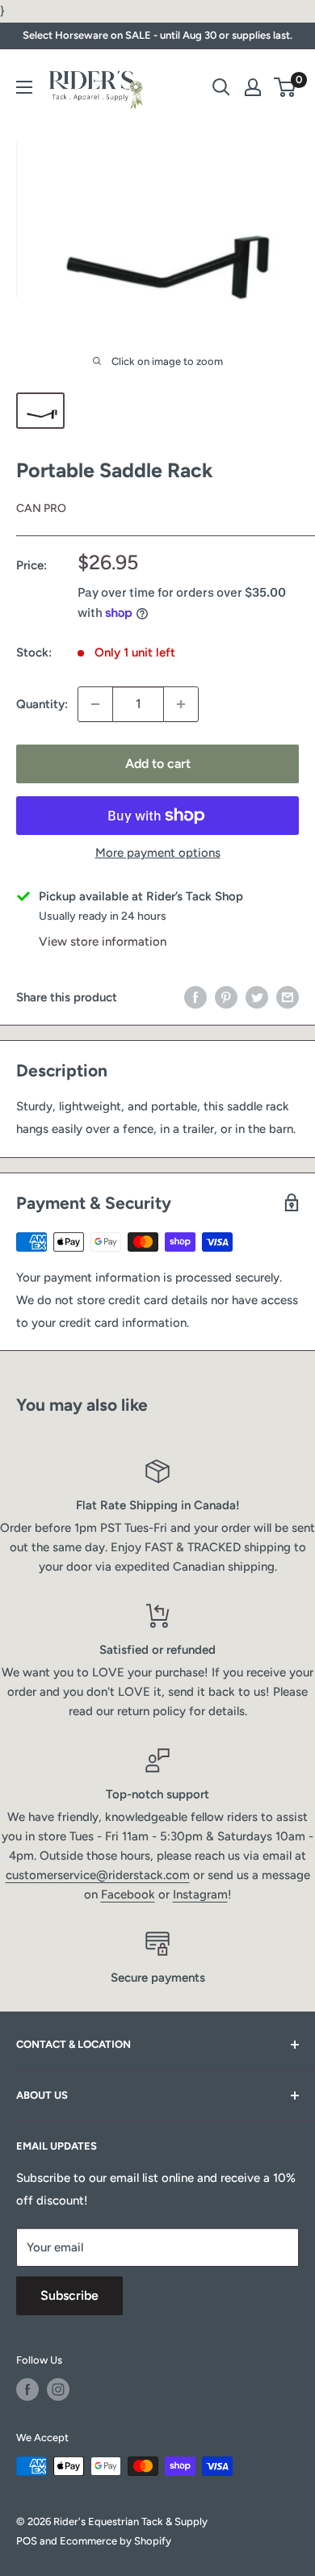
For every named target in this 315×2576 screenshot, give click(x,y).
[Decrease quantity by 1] (95, 704)
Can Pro (41, 508)
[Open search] (221, 87)
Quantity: (42, 704)
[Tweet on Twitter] (257, 997)
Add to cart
────
*WHAT THIS TASK INVOLVES*: For this exercise, transcribe the data above line by line, exactly, with pictures omitted.

*SOLVED EXERCISE*:
For every named target in this 315×2576 screenshot, give click(x,y).
[Decrease quantity by 1] (95, 704)
Can Pro (41, 508)
[Open search] (221, 87)
Quantity: (42, 704)
[Tweet on Twitter] (257, 997)
Add to cart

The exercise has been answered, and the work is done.